**Raw data:**
-.-.-

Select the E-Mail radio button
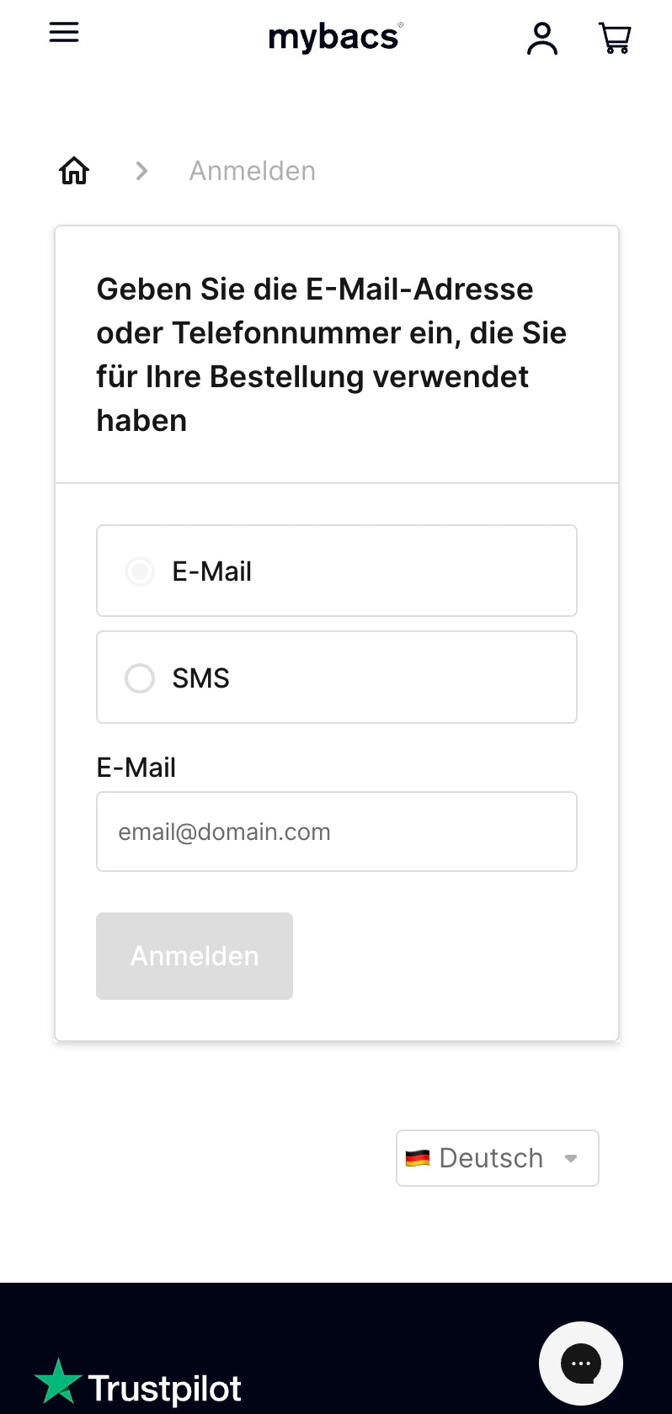The width and height of the screenshot is (672, 1414). (140, 571)
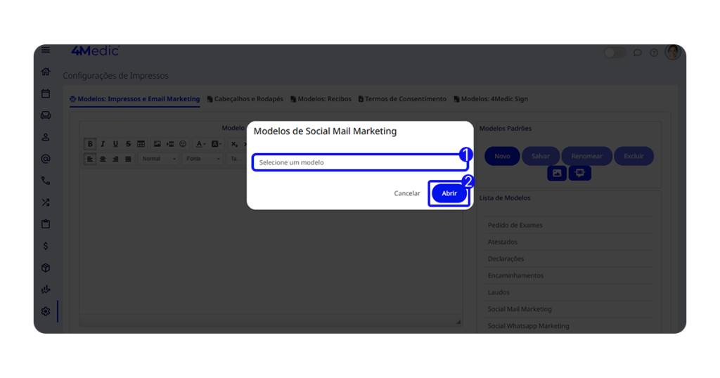720x378 pixels.
Task: Click the dollar sign finance icon
Action: click(x=46, y=246)
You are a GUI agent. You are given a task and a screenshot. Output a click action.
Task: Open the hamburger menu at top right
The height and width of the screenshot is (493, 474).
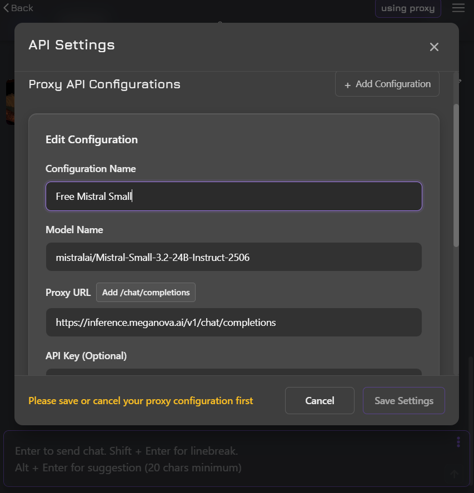458,8
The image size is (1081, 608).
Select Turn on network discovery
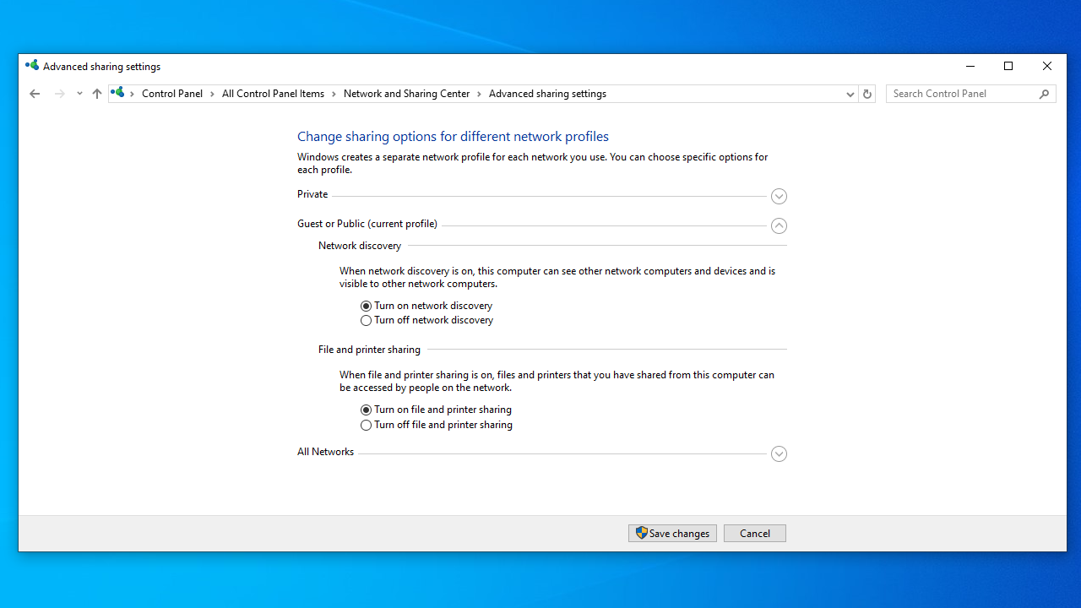click(366, 306)
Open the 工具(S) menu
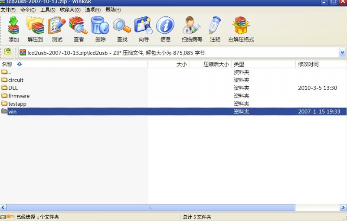The height and width of the screenshot is (221, 347). click(48, 10)
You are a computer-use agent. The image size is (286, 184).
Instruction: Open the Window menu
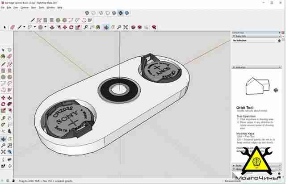click(x=50, y=8)
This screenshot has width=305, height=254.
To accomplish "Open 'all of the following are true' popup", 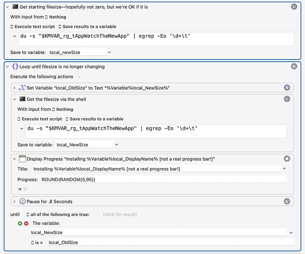I will coord(57,214).
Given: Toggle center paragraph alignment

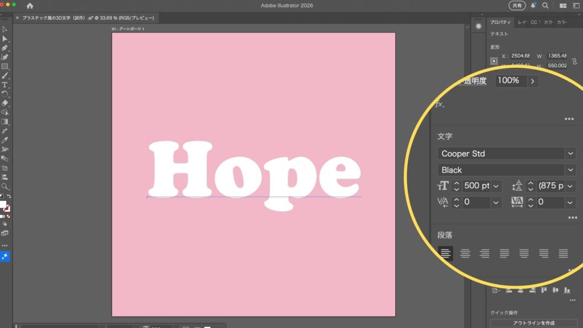Looking at the screenshot, I should click(465, 253).
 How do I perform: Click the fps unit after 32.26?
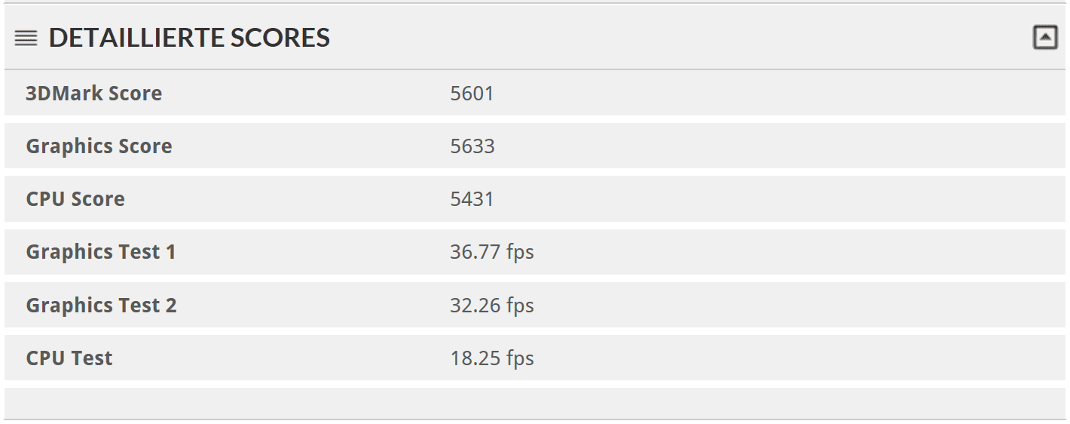click(520, 306)
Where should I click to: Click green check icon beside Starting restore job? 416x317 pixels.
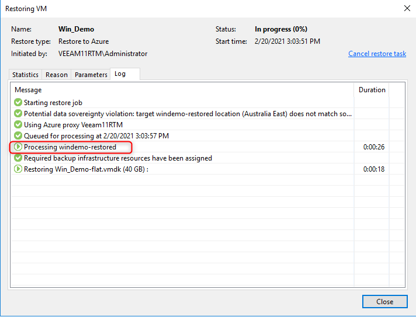pyautogui.click(x=18, y=103)
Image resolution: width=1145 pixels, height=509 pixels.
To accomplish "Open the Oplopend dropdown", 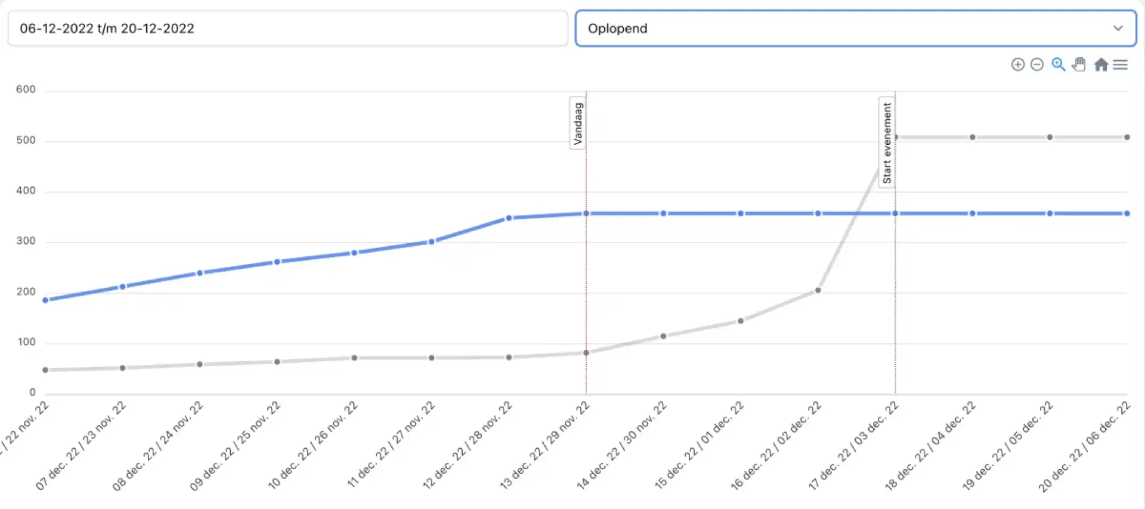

-.-.-

**Try it:** The lines to copy begin at the one containing "Where should I" and end at the last line of the records. Set down exactly those lines and no others, both ends included, and omit all pictures.

**Answer below:**
Where should I click to: Click green check icon beside Starting restore job? 416x317 pixels.
pyautogui.click(x=18, y=103)
Image resolution: width=1145 pixels, height=509 pixels.
To accomplish "Open the Oplopend dropdown", 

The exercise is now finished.